## [Text provided]
────────────────────────────────────────

I would like to thank my wife, Bambi, for sticking by my side through the good times and bad times.
I would like to thank my brother and sister-in-law for taking me in during what were some of the darkest times of my life.
And I would like to thank all the people that I have come in contact with during my life, both good and bad.
Contents
Chapter 1: Days of Innocence
Chapter 2: Days of Trouble
Chapter 3: Days of Confusion
Chapter 4: Days of Enlightenment
Chapter 5: Days of Responsibility
Chapter 6: Days of Marital Bliss
Chapter 7: Days of Discovery
Chapter 8: Days of God's Blessings
Chapter 1: Days of Innocence
I was born on December 23rd in 1955, in Birmingham Alabama. I was born Timothy Hunter to Winston and Sherry Hunter. I have a brother named Blane and a sister named Claire. At that time we lived in a small community called Rockdale. My dad ran moonshine with his friend Ernest and his uncle, Milton Blake, for years. My earliest memories were of our dog named Butch. He was part German Shepherd and part husky, One day my brother came outside and jumped up and down on top of a brush pile and a rabbit ran out. Our dog, Butch, gave chase, and every day after that when we let Butch out in the morning, then he would go straight to the top of the brush pile and jump up and down until the rabbit ran out and he would chase it. I guess one day he caught it, because he stopped jumping up and down on the brush pile not long after that. It is said that he would wait until I got to the edge of the yard and push me down with his nose to prevent me from going any further. The other memory I have at that time was sleeping with my mom and dad. We did not have air conditioning back in those days, so we would sleep with the windows open and you could hear the sounds of the great outdoors. You could hear the sounds of the tree frogs, crickets, cicadas, and katydids. One night I woke up and looked over my mom’s and dad’s headboard and seeing the woods on fire. I woke up my mom and dad. Then me and my dad and brother went out to the fire and I watched him and my brother put the fire out. It wasn't a very big fire.

────────────────────────────────────────

## [Data segment]

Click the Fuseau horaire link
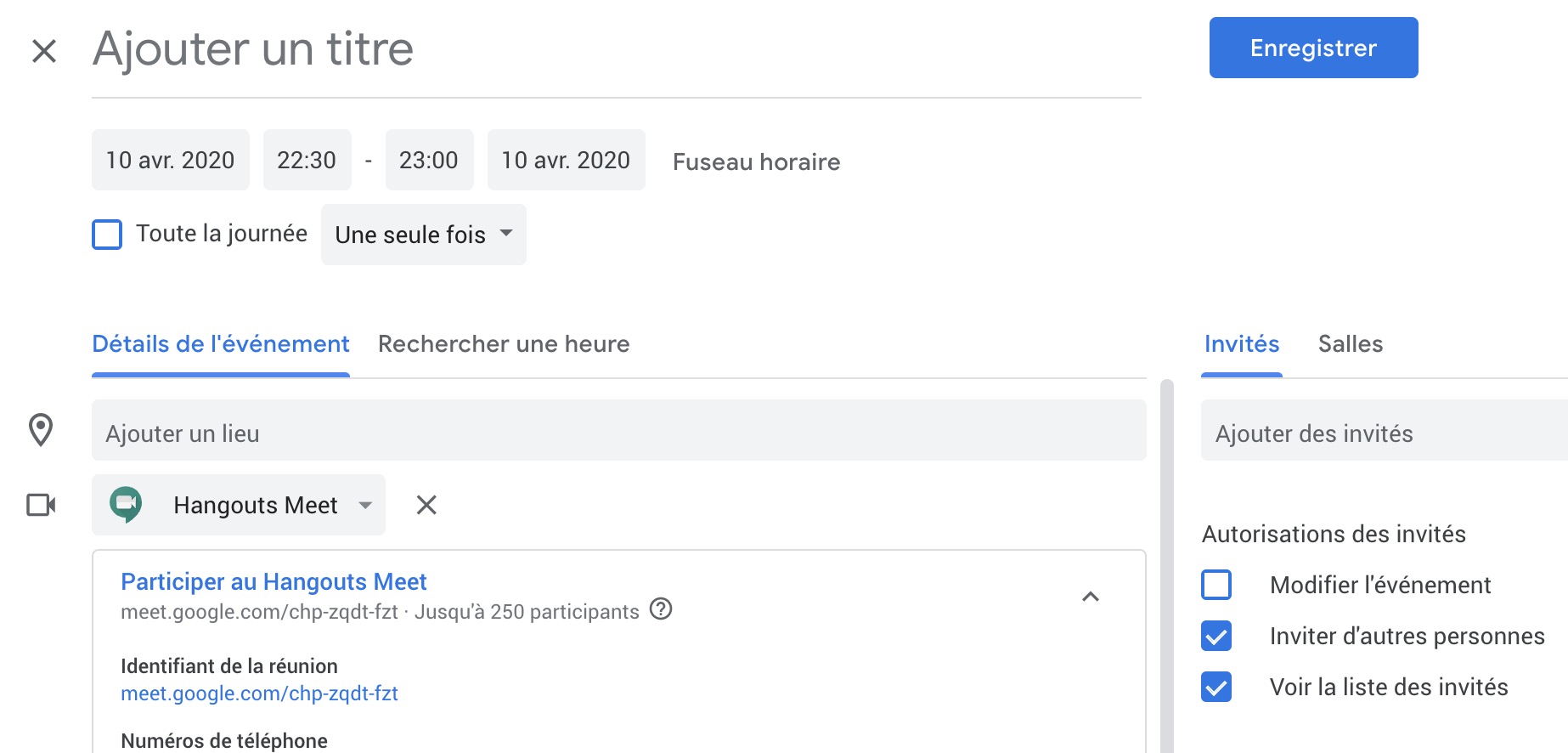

────────────────────────────────────────

## [The request]
Extend the memoir of a childhood in Rockdale, starting right after its final sentence. The data was drawn from a different source than the memoir.

## [Task response]
The earliest memory of school was kindergarten, when I was playing with the kids watching romper room on TV (TV was black and white back then) and playing with my favorite toy, which was a train made out of boxes. I loved naptime, when we would get a carton of milk and cookies before we took a nap on these big blue plastic mats. I remember the only song I knew back then was a something like “and little lambs eat ivy.” That was my earliest recollections of life.
Even though my dad was born in 1928 before the Depression and after Prohibition, he still made and ran moonshine as long as he could evade the police. One time they heard that the revenue agents were going to hunt them down and they floated the still across the river to avoid getting caught. They said that they could see people with flashlights in the woods searching for their whiskey still. My grandpa and grandma, my mom's parents, lived about 3 miles away from us in a place called Bessemer. My grandpa was a house painter. My grandma was a homemaker and did house work. My mom had four brothers and one sister. It seemed like my whole family was racially prejudiced with the exception of my mom. Everybody in my mom's family called black people “niggers.” Whenever I would go to town with my grandpa and grandma, they would say, “Lock your door because we’re going through nigger quarters,” which were about a mile away at that and time. They used to tell stories about my dad beating black people with switches for not calling him Mr. Hunter.
Like I said before, my dad used to make and run moonshine. One time my dad was running moonshine and the cops caught him! They impounded his car full of whiskey, his shotgun and our family dog. Yes, they impounded our dog! And put Dad in jail. When he got caught, the judge gave him a choice to either leave town or go to jail for an extended time. So, he decided that we would move to Chicago, and when we moved, we left our newly liberated from jail dog, Butch, with some relatives. Chicago was about a 14 hour drive at that time, but I'm sure that my dad drove in 11 hours on that trip. I saw the man pee in a bottle to avoid stopping on that particular road trip. We moved across the street and down the alley from an amusement park named Riverview. Sometimes my brother Blane and his friends would take me to the amusement park. I remember one time when he took me, he bought a shrunken head and it looked so real. A cool attraction that my brother really liked was a statue of a gunslinger who would draw his gun, and if you were faster on the draw, you won. I remember one time were getting ready to leave the amusement park and my brother won me a goldfish on the midway by throwing a ping-pong ball into the gold fish bowl. They took the gold fish and put it in a plastic bag, but when I got home, it didn't last too long because I was too young to take care of it. It ended up going down the toilet, probably because I was too young to remember to feed it.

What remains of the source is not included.